There’s a very special lady I know (let’s call her Christine) who happens to work at a local, family-owned chocolate store in town. She works in the back of the shop with one of the owners meticulously preparing sea salt caramels, dark chocolate dipped wine bottles, hundreds of finely detailed chocolate turkeys, and even chocolate dipped potato chips for certain chocolate addicts.
The pride she takes in her work is evident as she strives to ensure that every sweet treat represents the store’s brand in a way that will keep people coming back season after season for another chocolate fix. Some of this pride simply comes from who she is as a person. Another piece comes from knowing that the family business depends on her doing a great job to deliver a high quality product.
Over the last few weeks Christine has been making hundreds of chocolate sheriff’s badges. Christine didn’t know much about why someone wanted a few hundred chocolate badges but she did know it was her job to produce the best chocolate sheriff’s badges possible so the customer was satisfied. It wasn’t anything new for her since that’s the way she approaches every mouth-watering piece of chocolate she’s responsible for making every day.
Then, on the walk home from work last week she passed the crossing guard working outside the local Catholic grade school. They exchanged their typical, friendly “Hello, how are you’s” and Christine expected to keep walking the final few blocks back home. But something was different in that day’s interaction.
The crossing guard stopped her and asked, “Are you the one making the chocolate sheriff’s badges for the fundraiser?” Christine replied in her happy and positive way saying, “Yes. We’ve made quite a few so far.” It was the next response from the crossing guard that suddenly made Christine truly appreciate the PURPOSE of chocolate and her work.
“Thank you so much for making the badges. Those are for the fundraiser we are doing for my husband who has Stage 4 cancer. It means so much to us knowing that you are making the badges to help us raise money for his ongoing treatments. It’s been a tough battle and everything this community is doing to help our family is really making a difference.”
When Christine made it home that afternoon she immediately shared the story. You could tell something in the conversation with the crossing guard had really had an impact. Knowing that she was making chocolate sheriff’s badges that really mattered in someone’s life made her appreciate the PURPOSE of her work. The information didn’t change the way Christine would make the next batch of badges. She always did her best to make them perfect. However, it did change her attitude and appreciation for what she was doing because know she knew it really mattered.

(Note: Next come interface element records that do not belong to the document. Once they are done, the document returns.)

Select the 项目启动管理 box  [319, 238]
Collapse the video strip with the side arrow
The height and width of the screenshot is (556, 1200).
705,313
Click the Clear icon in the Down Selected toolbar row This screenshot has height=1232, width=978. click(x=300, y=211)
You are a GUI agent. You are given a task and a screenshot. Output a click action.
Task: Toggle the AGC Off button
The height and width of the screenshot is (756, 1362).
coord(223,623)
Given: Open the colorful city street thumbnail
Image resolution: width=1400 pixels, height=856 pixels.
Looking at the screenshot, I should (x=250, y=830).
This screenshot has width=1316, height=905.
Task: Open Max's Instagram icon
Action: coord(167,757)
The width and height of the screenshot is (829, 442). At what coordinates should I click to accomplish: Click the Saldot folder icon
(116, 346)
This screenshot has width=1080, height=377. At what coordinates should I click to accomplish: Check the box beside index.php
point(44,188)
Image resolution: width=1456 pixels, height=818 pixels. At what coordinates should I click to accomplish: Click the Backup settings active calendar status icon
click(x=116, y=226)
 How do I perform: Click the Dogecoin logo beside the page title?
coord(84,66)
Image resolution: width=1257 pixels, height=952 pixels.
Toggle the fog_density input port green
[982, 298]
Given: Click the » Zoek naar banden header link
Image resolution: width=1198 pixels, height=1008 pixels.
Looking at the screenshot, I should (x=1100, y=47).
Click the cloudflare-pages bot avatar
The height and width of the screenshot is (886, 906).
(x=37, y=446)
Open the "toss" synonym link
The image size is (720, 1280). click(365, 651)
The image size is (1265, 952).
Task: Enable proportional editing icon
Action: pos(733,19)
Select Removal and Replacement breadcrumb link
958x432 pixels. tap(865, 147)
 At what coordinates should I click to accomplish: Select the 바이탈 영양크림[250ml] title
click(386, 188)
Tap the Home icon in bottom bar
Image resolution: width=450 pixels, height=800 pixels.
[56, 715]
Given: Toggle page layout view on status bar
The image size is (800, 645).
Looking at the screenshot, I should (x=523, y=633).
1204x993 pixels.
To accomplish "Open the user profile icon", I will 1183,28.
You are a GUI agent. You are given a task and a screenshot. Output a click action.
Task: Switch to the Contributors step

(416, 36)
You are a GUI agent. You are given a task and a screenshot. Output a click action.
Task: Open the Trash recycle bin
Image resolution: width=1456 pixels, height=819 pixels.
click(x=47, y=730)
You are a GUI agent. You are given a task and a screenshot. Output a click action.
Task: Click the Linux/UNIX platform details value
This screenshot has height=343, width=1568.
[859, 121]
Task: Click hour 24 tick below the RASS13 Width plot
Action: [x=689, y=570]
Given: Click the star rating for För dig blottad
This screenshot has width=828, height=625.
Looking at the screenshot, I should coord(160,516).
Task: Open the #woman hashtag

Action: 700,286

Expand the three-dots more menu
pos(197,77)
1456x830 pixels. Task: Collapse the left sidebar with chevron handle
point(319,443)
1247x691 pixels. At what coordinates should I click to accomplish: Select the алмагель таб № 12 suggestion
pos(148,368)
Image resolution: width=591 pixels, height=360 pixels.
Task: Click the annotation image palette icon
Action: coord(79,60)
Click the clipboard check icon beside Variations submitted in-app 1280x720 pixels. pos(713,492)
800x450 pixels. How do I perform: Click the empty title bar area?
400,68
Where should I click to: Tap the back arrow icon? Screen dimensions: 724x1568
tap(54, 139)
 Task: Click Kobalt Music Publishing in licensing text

Far too often we fail to help people (employees) like Christine appreciate the PURPOSE of their work. Most people show up every day to do a job. They fire up their computer, turn on the assembly line, crank out financial reports because they know that’s what needs to be done. Just imagine if we took a little more time at work to remind everyone of the PURPOSE of their work. Every last job in an organization matters no matter how simple or complex.
As you show up for work tomorrow take a minute before you dive into that first email or meeting. Ask yourself, “What’s the PURPOSE of my job today? Who am I helping by doing the best job possible? Will my efforts potentially impact someone else’s life in a positive way?” I think you’ll surprise yourself at what you might learn and how motivated you are to do your job exceptionally well.